**EXERCISE DETAILS**. Gather each line below that contains the string "Type", treating uppercase and lowercase letters as distinct.

--------

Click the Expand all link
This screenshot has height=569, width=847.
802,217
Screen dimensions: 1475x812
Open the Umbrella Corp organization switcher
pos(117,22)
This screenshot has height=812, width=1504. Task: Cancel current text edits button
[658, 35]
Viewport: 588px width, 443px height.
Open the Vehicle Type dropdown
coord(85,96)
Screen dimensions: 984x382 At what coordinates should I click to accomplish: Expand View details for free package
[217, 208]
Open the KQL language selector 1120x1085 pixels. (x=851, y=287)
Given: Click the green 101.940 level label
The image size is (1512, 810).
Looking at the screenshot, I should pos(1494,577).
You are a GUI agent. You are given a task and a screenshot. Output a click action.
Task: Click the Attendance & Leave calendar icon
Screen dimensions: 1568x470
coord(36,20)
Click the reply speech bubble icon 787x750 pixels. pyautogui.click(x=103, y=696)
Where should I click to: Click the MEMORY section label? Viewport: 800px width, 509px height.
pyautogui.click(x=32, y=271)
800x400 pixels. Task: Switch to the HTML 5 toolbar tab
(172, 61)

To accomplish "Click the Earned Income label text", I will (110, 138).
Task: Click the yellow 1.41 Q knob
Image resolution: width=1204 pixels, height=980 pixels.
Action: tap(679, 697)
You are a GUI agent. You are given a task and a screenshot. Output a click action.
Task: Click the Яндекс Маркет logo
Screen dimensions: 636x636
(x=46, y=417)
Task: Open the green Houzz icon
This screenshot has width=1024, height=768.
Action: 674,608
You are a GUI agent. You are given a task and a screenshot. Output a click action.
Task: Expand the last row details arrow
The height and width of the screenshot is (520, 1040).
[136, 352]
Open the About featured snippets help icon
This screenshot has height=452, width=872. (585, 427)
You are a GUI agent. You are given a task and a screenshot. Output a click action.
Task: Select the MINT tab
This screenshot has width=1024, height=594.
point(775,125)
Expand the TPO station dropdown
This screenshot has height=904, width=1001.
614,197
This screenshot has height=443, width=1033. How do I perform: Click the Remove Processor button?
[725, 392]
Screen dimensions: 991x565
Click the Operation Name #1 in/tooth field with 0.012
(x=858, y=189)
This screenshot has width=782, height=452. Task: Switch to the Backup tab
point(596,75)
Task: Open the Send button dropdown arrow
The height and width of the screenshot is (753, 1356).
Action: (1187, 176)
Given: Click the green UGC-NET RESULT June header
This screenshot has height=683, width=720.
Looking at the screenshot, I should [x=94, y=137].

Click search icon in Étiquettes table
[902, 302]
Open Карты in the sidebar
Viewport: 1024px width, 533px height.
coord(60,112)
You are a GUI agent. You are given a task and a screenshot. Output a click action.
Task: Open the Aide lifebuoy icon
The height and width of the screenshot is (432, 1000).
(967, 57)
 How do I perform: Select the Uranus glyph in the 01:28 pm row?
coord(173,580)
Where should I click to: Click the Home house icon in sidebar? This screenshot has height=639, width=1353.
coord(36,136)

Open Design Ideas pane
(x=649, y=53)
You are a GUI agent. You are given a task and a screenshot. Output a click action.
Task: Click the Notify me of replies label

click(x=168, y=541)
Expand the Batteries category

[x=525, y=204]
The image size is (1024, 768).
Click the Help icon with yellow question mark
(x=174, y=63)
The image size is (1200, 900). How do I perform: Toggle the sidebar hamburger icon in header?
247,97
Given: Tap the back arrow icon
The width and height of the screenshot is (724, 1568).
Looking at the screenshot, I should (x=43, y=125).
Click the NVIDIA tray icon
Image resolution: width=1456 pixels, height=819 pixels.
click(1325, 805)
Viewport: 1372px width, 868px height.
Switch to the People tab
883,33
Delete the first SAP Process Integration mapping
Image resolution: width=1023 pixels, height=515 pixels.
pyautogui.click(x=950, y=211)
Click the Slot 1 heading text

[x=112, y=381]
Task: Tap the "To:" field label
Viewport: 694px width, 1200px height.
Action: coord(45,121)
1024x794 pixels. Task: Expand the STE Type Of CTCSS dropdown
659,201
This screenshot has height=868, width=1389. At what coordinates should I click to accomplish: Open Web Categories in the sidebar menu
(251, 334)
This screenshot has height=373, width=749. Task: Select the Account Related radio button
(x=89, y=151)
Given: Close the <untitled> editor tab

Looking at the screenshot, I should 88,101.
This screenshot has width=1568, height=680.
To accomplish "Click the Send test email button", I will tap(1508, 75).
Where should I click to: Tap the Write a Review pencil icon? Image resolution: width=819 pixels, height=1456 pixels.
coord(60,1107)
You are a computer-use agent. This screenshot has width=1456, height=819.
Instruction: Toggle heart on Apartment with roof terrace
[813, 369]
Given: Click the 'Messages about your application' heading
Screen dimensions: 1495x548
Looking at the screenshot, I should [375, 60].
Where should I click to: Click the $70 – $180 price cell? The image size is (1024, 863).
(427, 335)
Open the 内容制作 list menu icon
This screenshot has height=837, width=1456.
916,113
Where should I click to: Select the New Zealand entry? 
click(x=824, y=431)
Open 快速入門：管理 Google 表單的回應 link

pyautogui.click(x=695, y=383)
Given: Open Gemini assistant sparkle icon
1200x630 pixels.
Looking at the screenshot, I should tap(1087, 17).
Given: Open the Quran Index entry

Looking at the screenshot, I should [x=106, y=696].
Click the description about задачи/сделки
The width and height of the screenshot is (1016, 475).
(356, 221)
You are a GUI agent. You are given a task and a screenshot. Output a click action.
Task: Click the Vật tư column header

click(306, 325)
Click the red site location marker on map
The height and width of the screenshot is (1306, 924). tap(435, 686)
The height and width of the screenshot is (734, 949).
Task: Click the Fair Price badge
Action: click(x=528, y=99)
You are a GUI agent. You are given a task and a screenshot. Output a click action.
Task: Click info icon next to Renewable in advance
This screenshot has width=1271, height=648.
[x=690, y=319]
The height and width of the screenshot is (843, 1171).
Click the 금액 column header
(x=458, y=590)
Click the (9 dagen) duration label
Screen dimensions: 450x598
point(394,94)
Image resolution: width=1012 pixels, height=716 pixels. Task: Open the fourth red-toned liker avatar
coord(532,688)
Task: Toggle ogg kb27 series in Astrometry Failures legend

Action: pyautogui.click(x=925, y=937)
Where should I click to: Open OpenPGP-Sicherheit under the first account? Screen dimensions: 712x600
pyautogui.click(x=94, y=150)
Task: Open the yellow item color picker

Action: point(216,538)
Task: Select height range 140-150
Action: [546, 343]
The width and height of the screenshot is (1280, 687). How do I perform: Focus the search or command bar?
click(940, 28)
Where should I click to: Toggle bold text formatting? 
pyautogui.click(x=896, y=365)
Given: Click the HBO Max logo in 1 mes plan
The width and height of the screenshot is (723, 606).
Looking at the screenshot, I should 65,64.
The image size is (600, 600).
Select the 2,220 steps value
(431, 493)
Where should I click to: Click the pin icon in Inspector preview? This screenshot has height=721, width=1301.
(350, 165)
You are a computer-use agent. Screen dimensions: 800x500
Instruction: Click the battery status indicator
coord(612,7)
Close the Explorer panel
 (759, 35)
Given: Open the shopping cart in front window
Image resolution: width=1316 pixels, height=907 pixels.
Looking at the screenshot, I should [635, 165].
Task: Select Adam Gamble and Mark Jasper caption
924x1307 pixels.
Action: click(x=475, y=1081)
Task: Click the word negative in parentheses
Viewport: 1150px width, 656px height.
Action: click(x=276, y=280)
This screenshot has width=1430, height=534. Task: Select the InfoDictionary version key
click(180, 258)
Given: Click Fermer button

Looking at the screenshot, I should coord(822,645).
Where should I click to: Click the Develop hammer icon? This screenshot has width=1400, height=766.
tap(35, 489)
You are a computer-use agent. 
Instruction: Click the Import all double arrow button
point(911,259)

--------

**ANSWER TO THIS PROBLEM**.
Open the Vehicle Type dropdown
1024x794 pixels. Task: Expand the STE Type Of CTCSS dropdown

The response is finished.